Boise & Garden City

Boise just inched closer to backing a baseball stadium in this Grove Plaza vote

The Grove Plaza, a popular gathering spot for concerts and other events, now belongs to the city of Boise. A deed restriction requires the city to spend any proceeds from selling The Grove on a stadium.
The Grove Plaza, a popular gathering spot for concerts and other events, now belongs to the city of Boise. A deed restriction requires the city to spend any proceeds from selling The Grove on a stadium.

The Boise City Council took a small step toward backing a stadium in the West End Tuesday when it reaffirmed a decision to acquire The Grove Plaza, a brick-paved acre in the heart of Downtown.

The council agreed to a deal with Capital City Development Corp., the city’s urban renewal agency and former owner of the property.
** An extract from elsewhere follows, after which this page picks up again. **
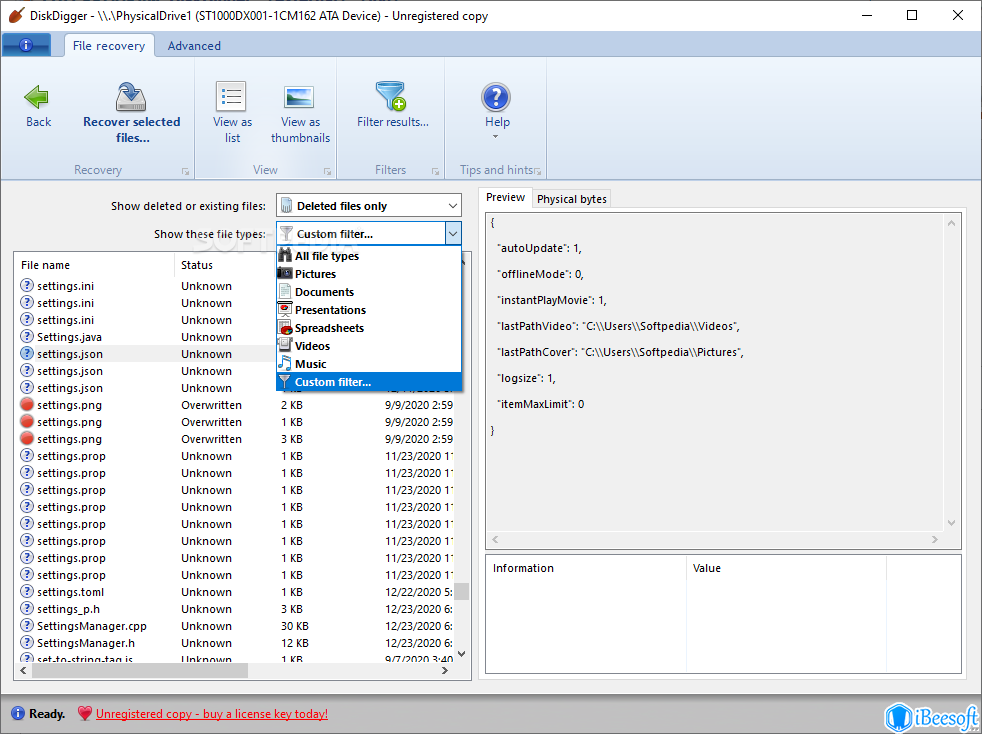The image size is (982, 734).
Task: Select Videos in the filter list
Action: point(312,346)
A provision in the agreement requires Boise, if it sells The Grove, to use the proceeds to design, build or buy a stadium in an urban renewal district.

That would fit developer Chris Schoen’s proposal to build a stadium between Main Street, Whitewater Park Boulevard, Fairview Avenue and 27th Street. Schoen has been in negotiations with Downtown housing developer LocalConstruct to acquire some of that property.
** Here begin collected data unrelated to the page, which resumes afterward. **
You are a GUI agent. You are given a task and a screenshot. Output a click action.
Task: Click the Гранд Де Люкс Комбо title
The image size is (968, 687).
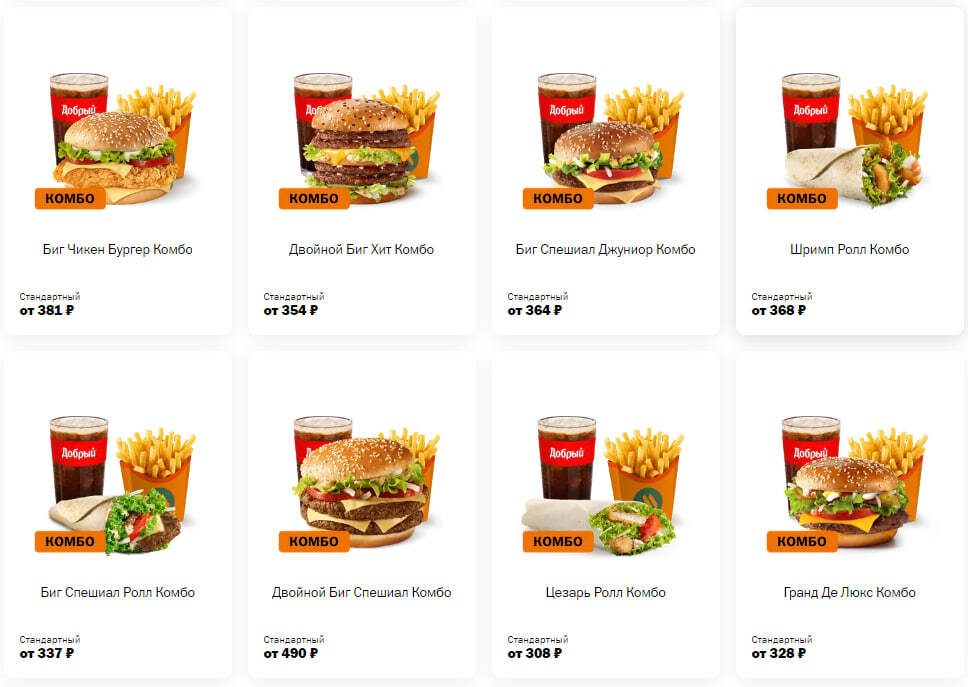(849, 593)
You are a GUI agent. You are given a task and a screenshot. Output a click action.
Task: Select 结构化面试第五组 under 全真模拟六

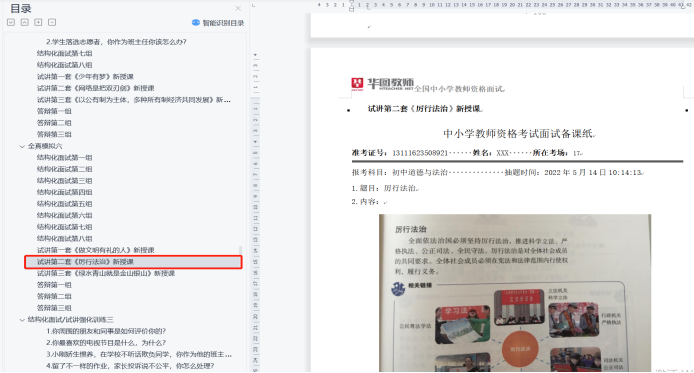(65, 204)
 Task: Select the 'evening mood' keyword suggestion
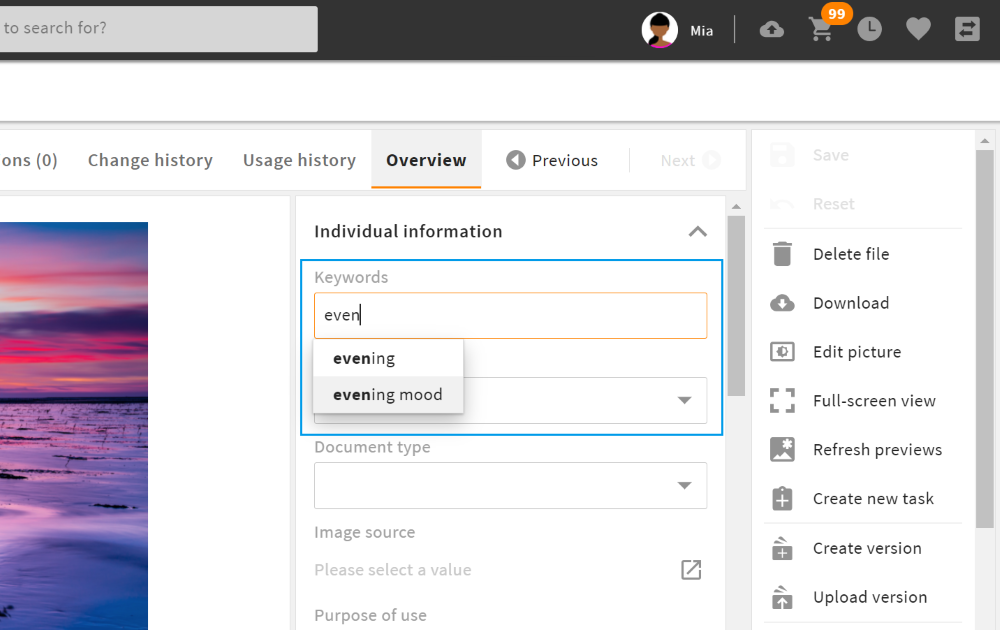388,394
Much of the West End, including the LocalConstruct lot, is inside Boise’s newest urban renewal district, scheduled to expire in 2033. Property taxes from residential or commercial development, some of which Schoen would build, near the stadium would help pay off a CCDC loan for the stadium’s construction.
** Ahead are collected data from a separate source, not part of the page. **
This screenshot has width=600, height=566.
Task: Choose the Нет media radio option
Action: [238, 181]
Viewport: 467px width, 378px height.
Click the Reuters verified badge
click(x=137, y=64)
On Aug. 28, the council approved the acquisition of The Grove, a public gathering space between Capitol Boulevard and Main, 9th and Front streets in Downtown Boise, from CCDC. The transaction appeared routine, tucked into a list of 14 general housekeeping items that the council approved with a single vote.

Boise has expected to acquire The Grove for years. The property is located in CCDC’s oldest urban renewal district, which expired Sept. 30.

A week later, though, Council President Lauren McLean asked to reconsider that decision. Her reason: She’d overlooked the stadium provision in the CCDC agreement, and now that she knew about it, she wanted to discuss it in public. The stadium proposal has sparked opposition from people who say it’s the wrong use for government money.

“On a topic like this, transparency’s so important,” McLean said Tuesday.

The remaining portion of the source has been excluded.